In her remarks at the Opening, Mrs. Sandra Jones, Permanent Secretary, Ministry of Gender, Youth and Child Development, said that the Ministry strives towards the realization of young people as change agents whose representation and involvement will lead towards local, national, and regional development.

“We are also in the process of developing a Youth Employment Policy which will provide a framework for identifying and engaging all issues related to and impacting on youth and employment, “ said Mrs. Jones.

“It will act as a coordinating mechanism within which the work of all agencies, state and non-state actors, that engage in various aspects of youth and employment, can be facilitated in an integrated and harmonious way,” she added.

The discussions at the Forum focused on key issues pertaining to youth employment, including decent work for youth; education and training for the world of work; apprenticeships, internships and other work-experience programmes; workplace ethics; employment for rural youth; and youth entrepreneurship and self-employment.
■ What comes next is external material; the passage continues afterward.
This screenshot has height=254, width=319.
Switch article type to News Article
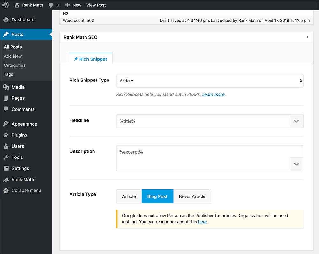coord(192,196)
Working Group Sessions on ten thematic areas which were facilitated by representatives of the Ministries and the ILO Decent Work Team, were held. The youth participants presented on the deliberations of the Working Groups.

During the Forum, young people also learnt of the personal experiences of two young entrepreneurs, David Thomas and Rachel Renie, owners of the online business “Market Movers” and Veera Bhajan, a young person born with a disability, who was able to rise above the challenges to become a lawyer.

Youtube Video on youth employment: National Employment Forum: My work, my future, my life


“There is no handicap in life but bad attitudes,” Veera Bhajan concluded, in her moving remarks about linking social and employability skills with academic studies and practice.

The recommendations brought forward by the young people at the Forum were shared with 50 policy makers to assist in improving the design and implementation of policies, including revisions to the National Youth Policy, and the proposed development of the National Youth Employment Policy as well as programmes and projects targeted at developing young people.

Youth employment is a priority for the ILO this year and the main focus of the International Labour Conference in June, given the on-going global employment crisis. Of the world’s total number of unemployed in 2010, nearly 40 per cent – or about 75 million – were between 15 and 24 years of age. In the run-up to the Conference, ILO member States are organizing events during March and April to listen to and consult young people. The events will culminate in a major Global Youth Employment Forum on 23-25 May 2012 in Geneva where tripartite constituents will share with youth representatives and directors of youth councils on best practices and experiences of youth employment from around the world.